We built FUNGuild to hopefully be a broadly usable tool that can help people new and old to mycology more easily see ecological patterns in their datasets. Please read Nguyen et al. 2016 (Fungal Ecology) to see the larger description of the database and utility of assigning guilds. One thing that I encourage people to do is to not just blindly accept the FUNGuild output for unassigned sequences (because unfortunately that is very likely a largest chunk of the output due our limited knowledge of the ecology of many fungal groups). Below is an excerpt from our most recent paper using NGS methods where we tried to dig deeper. Doing so allowed us to go from about 1.1 million sequences to almost 2 million sequences included in the final dataset.
“EM fungal OTUs were separated from those belonging to other guilds using the online tool FUNGuild (Nguyen et al. 2016). For the final EM OTU × sample matrix, we included all OTUs that FUNGuild assigned as having a ‘highly probable’ and ‘probable’ likelihood of being an EM fungal taxon. For all OTUs that had a ‘possible’ EM designation, we checked the species-level matches for inclusion in the final dataset and removed two Entoloma OTUs, one Ceratobasidium OTU, and one Lyophyllum OTU that matched more closely to non-EM than EM fungal sequences. Among the OTUs that were unassigned in FUNGuild, we determined that some were likely EM despite not being assigned to that guild (due to missing family- and/or genus-level taxonomy). We therefore checked the individual UNITE database species hypotheses (SH in Kõljalg et al. 2013) for each unassigned OTU. Using the criteria: 1) >90% sequence match to top BLAST hist, 2) belonged to a lineage designated EcM in UNITE, and 3) matched another sequence identified as ectomycorrhizal from a tree host within 3% sequence similarity, we reassigned 72 of the 335 unassigned OTUs as EM fungi. The final non-transformed EM fungal OTU × sample matrix, including taxonomic identification for each OTU, is provided in Table S1.”

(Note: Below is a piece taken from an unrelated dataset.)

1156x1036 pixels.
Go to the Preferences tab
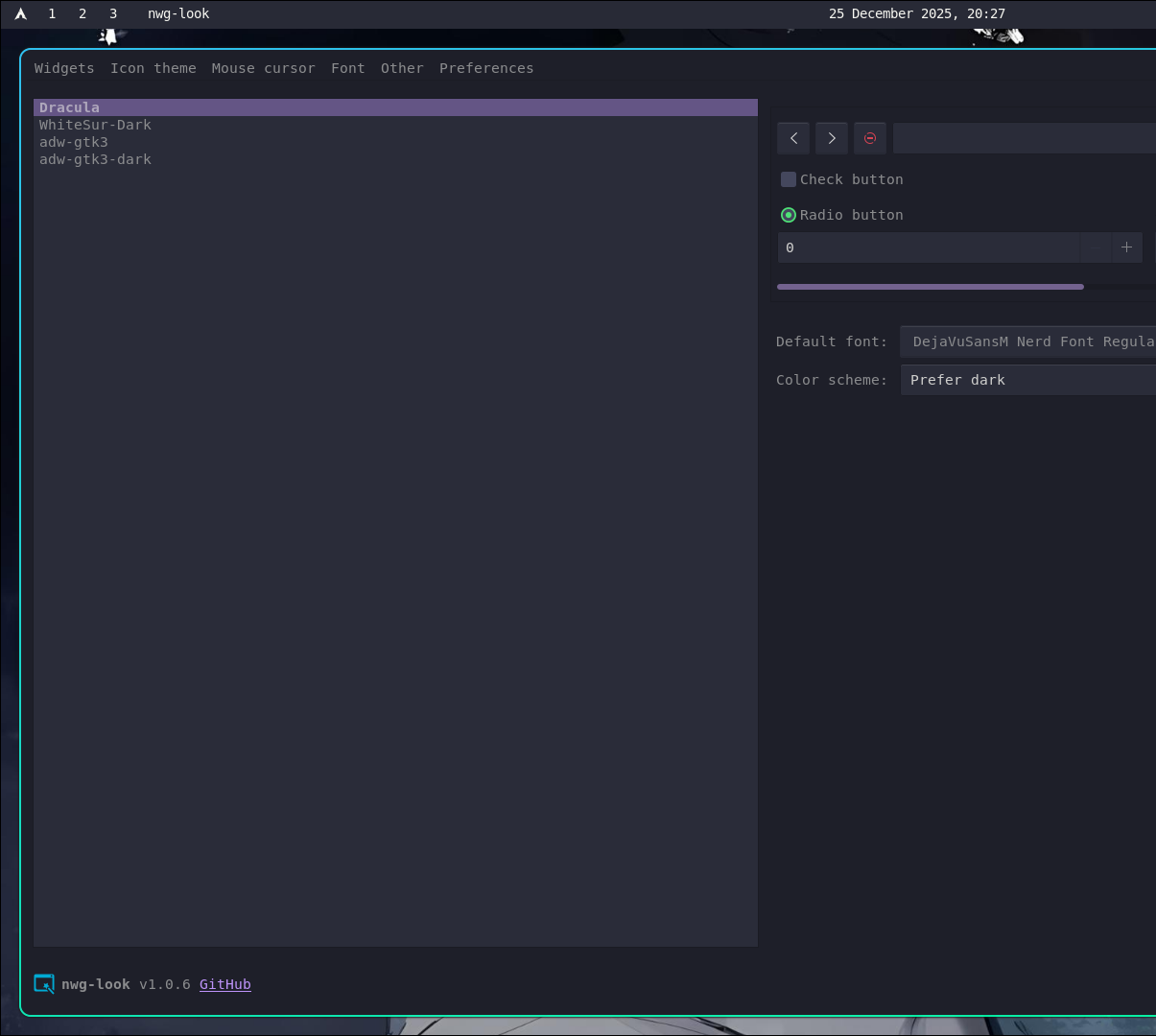coord(486,68)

If it is helpful, here is the upstream part of that methods section:
“To identify the EM fungi present on A. balsamea and B. papyrifera sapling roots, the ITS1 rDNA subunit was PCR amplified using a barcoded fungal-specific ITS1F-ITS2 primer set and cycling conditions detailed in Smith and Peay (2014). Amplified products were magnetically cleaned using the Agencourt AMPure XP kit (Beckman Coulter, Brea, CA, USA) and quantified using a Qubit dsDNA HS Fluorometer (Life Technologies, Carlsbad, CA, USA). Each of the A. balsamea and B. papyrifera root samples were pooled into a single library and sequenced at the University of Minnesota Genomics Center using the 250 bp paired-end MiSeq Illumina platform. Raw sequences and associated metadata were deposited in the NCBI Short Read Archive (Accession #: SRP080680).

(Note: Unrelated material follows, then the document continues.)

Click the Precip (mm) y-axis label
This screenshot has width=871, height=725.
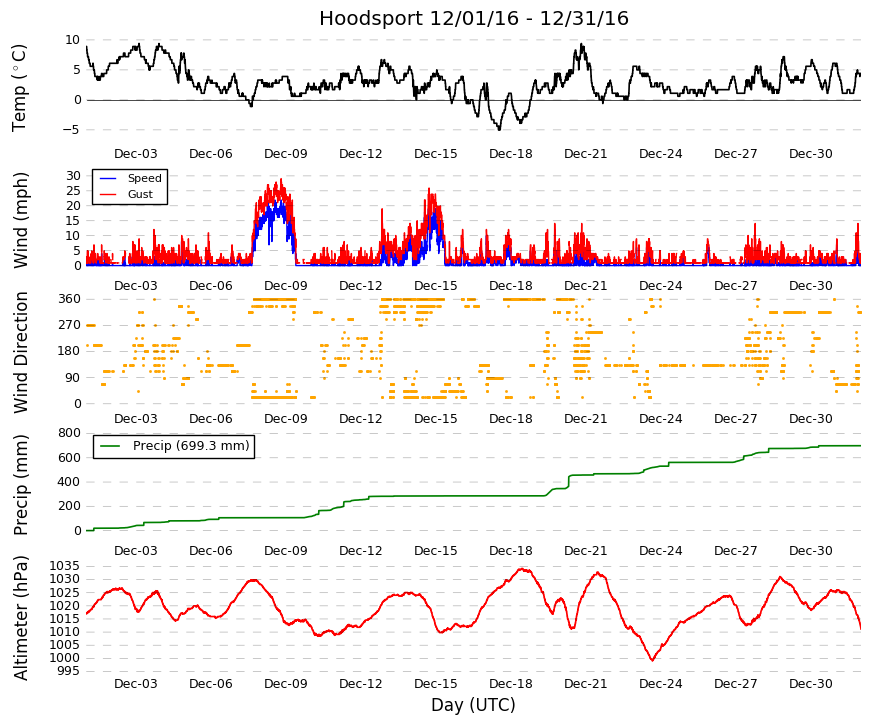pos(21,485)
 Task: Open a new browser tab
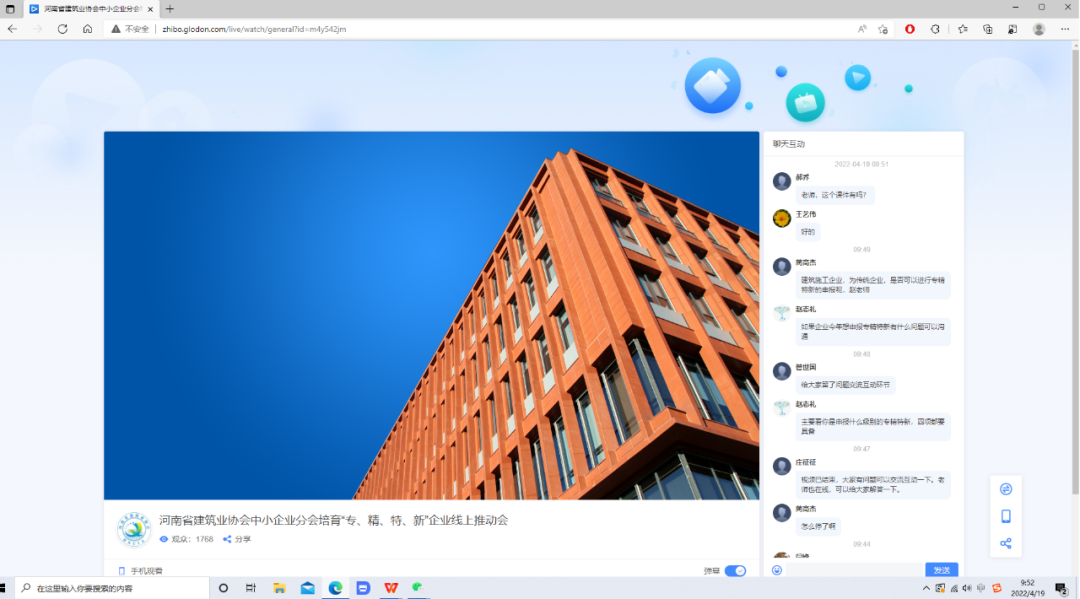pos(169,9)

Using both the QIIME and MOTHUR packages (QIIME v 1.8 (Caporaso et al. 2010) and MOTHUR v 1.33.3 (Schloss et al. 2009)), we demultiplexed and quality filtered the raw sequences (i.e. culled sequences with Phred scores < 20, less than 75 bp long, with any ambiguous bases, or a homopolymer run of >8 bp). The reverse reads in this MiSeq run were found to be of relatively poor quality, so we used only the forward reads for all analyses. After quality filtering, we employed a multi-step operational taxonomic unit (OTU) picking strategy, first clustering all sequences with USEARCH at a 95% sequence similarity followed by reclustering with UCLUST at 95%. We found that this strategy best recovered the mock community that we included as a positive control (see Nguyen et al. 2015 for details) and we therefore applied it to all the experimental samples. The UNITE database (v6, Kõljalg et al. 2013) was used for chimera checking, OTU clustering, and assigning taxonomy. Since we have previously found that OTUs with length/query length ≤ 0.845 often have ambiguous taxonomies (i.e. they may not be fungal) (Nguyen et al. 2015), we excluded any OTUs below that threshold. For any fungal OTUs present in the mock community sample but not part of its original composition (likely due to low-level tag switching (Carlsen et al. 2012)), we subtracted the number of sequence reads of that OTU in the mock sample from the number of sequence reads of that OTU in each of the experimental samples (as described in Nguyen et al. 2015). As an additional quality control step, we removed all sequence reads <10 per sample for all remaining OTUs, based on the combined recommendations of Lindahl et al. (2013) and Oliver et al. (2015).